Building rapport is not something to be taken lightly. Rapport keeps your customers coming back and repeating their business with you. At Navy Federal, we pride ourselves in regard to delivering personalized experiences. This can be achieved in a call by flexing, or changing your approach, to various customers’ styles and meeting them on their differing conversational levels.

Also, people, in general, like to hear their name, so using it as often as appropriate can be a huge brick in building rapport. We make sure our representatives address the customer by name at least once during each call. Another suggestion to promote loyalty is recognizing personal events such as birthdays, membership anniversaries, marriages, and new family additions.

And if a representative is faced with a situation where an error occurred on a customer’s account, they are empowered to explore options and make efforts to right it.

Megann Wither, Navy Federal Credit Union


Without our clients, we don’t have a business or any job security, so I always try to go above and beyond for my customers. I try to always make them feel like they are more than just a sale to me.

I always try to return any phone calls or e-mails that I receive in a timely manner. I have actually had customers from the accounts that I handle tell me that after I have taken over their accounts, their service levels have drastically gone up. It’s something so simple, yet it means so much to the customer.

I tend to think of my clients as a business relationship versus just pure business. I ask about their day, we joke, we exchange back and forth on a multitude of subjects. I respect their time constraints, as they do mine; however that doesn’t mean that we can’t say more than hello, and yes or no I don’t have that stock.
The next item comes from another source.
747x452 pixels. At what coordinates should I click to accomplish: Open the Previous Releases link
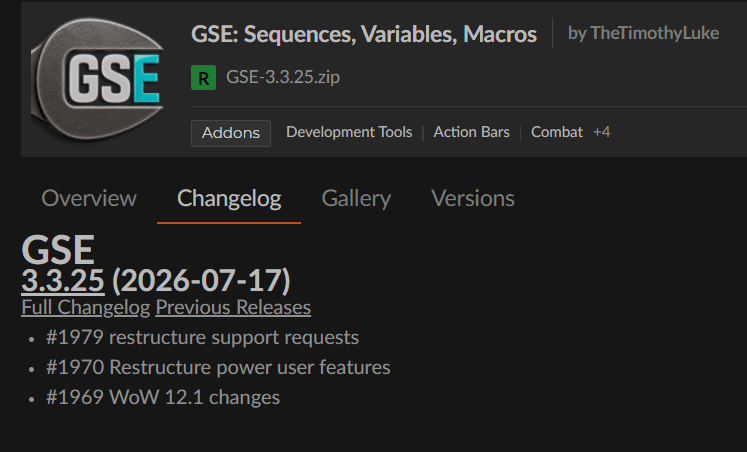pos(233,307)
I have learned what my clients need, want, and expect. I can’t always deliver on everything to the point they desire. However, my clients always know that if it can be done by me, it will be done by me for them. If a client calls or sends in an order and it is the end of my workday, I still will stay and handle that issue for my client, because I want them to know that I care about them and about their business.

I try to always stay true to what I tell my clients. If I tell them that they will receive a call or an e-mail back from me by the end of the day, they receive that call or that e-mail from me. Sometimes it is just to say hey, I haven’t forgotten about you or the issue, but I need to research it a bit further. They respect that, and they realize that I am looking out for them and trying to get them a resolution as quickly as possible.

Jo Sprowl, SKF USA Inc.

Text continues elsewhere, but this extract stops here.